En quoi consiste ce fameux combat : celui qui arrive à taper le plus grand nombre de fois dans ses mains en se rattrapant à la rambarde du toit de l’immeuble pendant que le vide git sous leurs pieds. C’est un jeu pour eux alors que leur vie en dépend. Ils défient leur courage face à la mort, peut-être pour sentir ce souffle vital qu’ils ne ressentent pas quotidiennement ou juste par distraction distante et inconsciente face à la vitalité de leur existence. Dans les premières minutes du film, c’est Kujo qui remporte la confrontation et devient le chef de la troupe. Il dégage une folie cynique dans son apparence et ses actions (le dessin sur le bureau, le coup de batte de baseball écrasant les testicules d’un jeune frondeur), il reste à l’écart de toute cette agitation ce qui va l’éloigner de Aoki, son ami d’enfance obnubilé par la suprématie des gangs qui en a marre de rester dans l’ombre.
Les amis vont devenir ennemis. Aoki basculera alors dans une violence sanglante teintée de noir magnifiée par la force charismatique de sa direction d’acteur qu’incarne parfaitement Blue Spring. Toshiaki Toyoda minimalise son récit et n’abuse pas de trauma ankylosant ou de réflexion malaisante, mais délimite son film à ce lycée dont le portail semble infranchissable à jamais pour mieux densifier son écriture narrative et ce sentiment d’enfermement face à un bonheur prochain impossible. C’est avec une mise en scène froide et évocatrice mais jamais académique ni impersonnelle que le réalisateur filme cette histoire existentielle s’appuyant sur une bande son rock poétique et rageuse donnant quelques séquences « clippesques » à la classe indéboulonnable. Influencée musicalement, l’œuvre de Toshiaki Toyoda pourrait être le pendant cinématographique d’Envy, l’un des plus grands groupes japonais de la scène mondiale screamo des années 2000 : lent voire contemplatif, Blue Spring désarçonne par ses quelques fulgurances sanglantes nihilistes.

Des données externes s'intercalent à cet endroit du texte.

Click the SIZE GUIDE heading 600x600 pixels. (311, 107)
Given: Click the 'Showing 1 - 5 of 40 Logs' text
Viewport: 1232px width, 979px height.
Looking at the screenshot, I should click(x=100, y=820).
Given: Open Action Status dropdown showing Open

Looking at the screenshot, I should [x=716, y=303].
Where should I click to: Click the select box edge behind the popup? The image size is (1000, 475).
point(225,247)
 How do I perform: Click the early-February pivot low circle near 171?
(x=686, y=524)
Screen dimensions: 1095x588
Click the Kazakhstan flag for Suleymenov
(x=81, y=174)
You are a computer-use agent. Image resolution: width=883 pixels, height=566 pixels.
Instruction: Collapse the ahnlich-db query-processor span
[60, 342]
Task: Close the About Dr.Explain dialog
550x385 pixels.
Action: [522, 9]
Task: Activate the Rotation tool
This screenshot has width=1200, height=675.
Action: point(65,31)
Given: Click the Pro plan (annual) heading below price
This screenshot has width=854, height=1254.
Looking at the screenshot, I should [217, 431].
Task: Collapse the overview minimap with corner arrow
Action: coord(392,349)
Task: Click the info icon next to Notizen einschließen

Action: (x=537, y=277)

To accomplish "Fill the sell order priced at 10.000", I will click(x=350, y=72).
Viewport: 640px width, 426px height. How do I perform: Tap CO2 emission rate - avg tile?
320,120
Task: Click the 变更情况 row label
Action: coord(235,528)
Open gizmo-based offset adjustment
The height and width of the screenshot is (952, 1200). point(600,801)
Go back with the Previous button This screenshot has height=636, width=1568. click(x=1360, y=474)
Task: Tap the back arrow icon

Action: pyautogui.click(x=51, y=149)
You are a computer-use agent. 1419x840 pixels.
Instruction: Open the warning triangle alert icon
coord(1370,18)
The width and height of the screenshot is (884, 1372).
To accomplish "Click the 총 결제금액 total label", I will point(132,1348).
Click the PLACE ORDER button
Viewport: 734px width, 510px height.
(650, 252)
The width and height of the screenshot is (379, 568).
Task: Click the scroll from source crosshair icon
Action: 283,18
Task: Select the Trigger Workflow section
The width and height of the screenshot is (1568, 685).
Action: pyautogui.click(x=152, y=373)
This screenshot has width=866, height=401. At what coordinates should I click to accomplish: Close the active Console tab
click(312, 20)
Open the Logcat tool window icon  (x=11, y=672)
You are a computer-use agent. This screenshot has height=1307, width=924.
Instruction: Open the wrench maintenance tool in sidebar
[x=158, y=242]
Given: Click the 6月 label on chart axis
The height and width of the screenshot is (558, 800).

Les seuls échanges entre adultes et adolescents sont les moments de classe où les professeurs tournent le dos aux élèves comme pour ne pas dévisager leur échec professoral ou soit pour s’entendre dire dans le bureau du directeur qu’ils vont redoubler, que l’avenir part en fumée et qu’ils vont déshonorer leur famille. Ils ont juste besoin de conseil, d’une épaule à qui se confier pour trouver leur place. L’un d’eux a perdu sa jeunesse à tout donner pour le sport qu’est le baseball croyant dur comme fer qu’il rejoindra l’équipe nationale. Mais il joue dans une équipe pourrie sans but précis. Qui est là pour l’aider ? Personne ou presque. Le réalisateur ne blâme personne sur la situation d’une partie de cette jeunesse japonaise en laissant un gout amer dans ce monde lycéen où il n’y ni bons ni méchants, juste un constat désabusé d’un choc de générations abrupts aux codes sociaux exigeants qui ont raison de l’innocence d’une jeunesse qui regarde son passé avec une nostalgie cinglante et envisage un futur se traçant avec des pointillés ou par des voies obscures.